ここはいつも永久と修行をしている自宅近くの公園の一角だ。
「あんま新鮮味ねーなぁ……」
「まぁ桜を愛でる習慣があるのは日本の人達だけだからね。だから日本人が住んでるとこくらいにしか桜はまとまって咲いていないのよ」
「ふーん……そういうものなのか」
月依先生の言葉に俺は桜を見上げながらそう答える。
桜はこんなに綺麗なのにな。
もったいねーの。
「私は好きですよ、桜」
サクラが俺の隣にやって来て桜の木を見上げる。
「私の名前が『サクラ』なのは母が日本で桜の木を見て好きになったからなのだそうです」
「へー……そうなのか」
「そうなんです。だから、桜の木を見るたびに私の事を思い出してくださいね」
……。
その言葉は重い。
すっげー重いぞ、サクラ。
「そんなに重かったでしょうか?」
俺の思考を読みしょんぼりとした顔を向けてくる。
「そもそも今日でお別れって訳じゃねーんだから、そんな言葉必要ないだろ?」
「……それも、そうかもしれませんね」
そう言いながらぼんやりと二人で桜の木を見上げていた。
ここに来てからもう一年くらいか。
背もそこそこ伸びて下の方の枝には手が届きそうだ。
「お、なんかはっつんがサクラと一緒にいちゃついとるー」
「なぁあんですってええええええええ」
ヒルノの言葉に鬼のような形相で陽依が迫ってくる。
「なんもねーよ、馬鹿っ!!」
「何も無くてもサクラに近づいたらコロスって会った時に言わなかったっけ?」
……言いましたね。
ハッキリ言ってました。
まだそれ有効だったんですね。
俺はサクラをその場に置いて陽依と距離をとる。
「始ー。今日はせっかくだし天地神明刀使っても良いわよ」
月依先生から刀の使用許可が出る。
まじか。
なら、今日こそは負けてられないな。
「我が呼び声に応えよ、そして我が力と成せ、天地神明刀!!」
「お、やるか、やるか?天地開闢受けたいらしいね」
「そ、それだけはやめてもらいませんかね」
刀を正眼に構えながらもそのカムイの名前を聞いただけで腰が引けてしまう。
「陽依ー。今日は許すからやっちゃっていいよー」
「本当にっ?やった!」
おいいいいいいい。
まじでか。

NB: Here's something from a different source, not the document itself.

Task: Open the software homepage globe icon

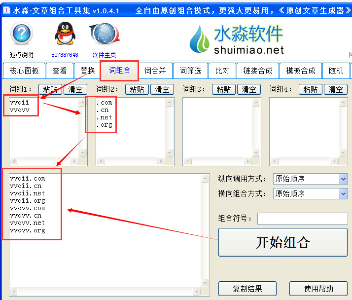Action: tap(104, 35)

マジで許すのかよ。
はぁ……こりゃ何が何でも防ぎきれないとな……。
「それじゃいくわよ、始っ!」
「お、おう。こいっ」
引けた腰で刀を構えて俺はそう答える。
「祖たる原初の五精霊よ、我が問いに応えよ。そして我が力と成せ。空の静寂打ち砕き、新たな理の下に力を示せっ!天地開闢っ!!!」
陽依の呪言が完成すると共に、俺の周囲の天が揺れ、地が揺れ、そして稲妻が走る。
相変わらずめちゃくちゃな呪言だな本当にっ。
前回は刀を振っていたら天地の揺れは収まった。
つまりはこういうことだろう。
一閃、二閃、三閃。
虚空を切るように刀を振りぬく。
すると天地の揺れが収まる。
そして迫ってくる稲妻を予測して刀を地面に突き立てその場を離れる。
迫りくる稲妻は刀に落雷し、陽依の呪言の効果は終わりを迎えた。
「おー……」
離れたところで見ていた月依先生から感嘆の声が漏れる。
「へっへー、防いで見せたぞ、アホ陽依!!」
「ま、まぐれよ!私の本気の天地開闢ならあんたなんて粉微塵なんだから!!」
「はいはい。それは分かってるから、それだけはやめなさいね」
月依先生はそう言いながら陽依に近づき陽依の頭をなでつける。
「で、今の出力はどれぐらいで打ったの?」
「1%くらい……。たぶん今の始の反応速度的に10%もあれば始は粉微塵」
今ので1%かよっ。
はぁ……全力で打たれたらどんだけの威力なんだよ天地開闢ってのは。
むしろそんな呪言を全力で打つ日は訪れるんかいな……。
「まぁ今回はお互いの健闘を称え合って痛み分けという事で。良いわね、陽依、始」
「はーい」
陽依は渋々とながら返事をする。
「いやー、良い見世物だったね。始、あんたもこれから頑張りなさいよ」
アホ教師が近づいてきてポンポンと俺の頭を叩く。
おまえに言われんでも頑張るわい。
1%をやっとのことで防げた位じゃ満足してられないからな。
もっと永久に修行付けてもらわないと。
そう心に誓う俺だった。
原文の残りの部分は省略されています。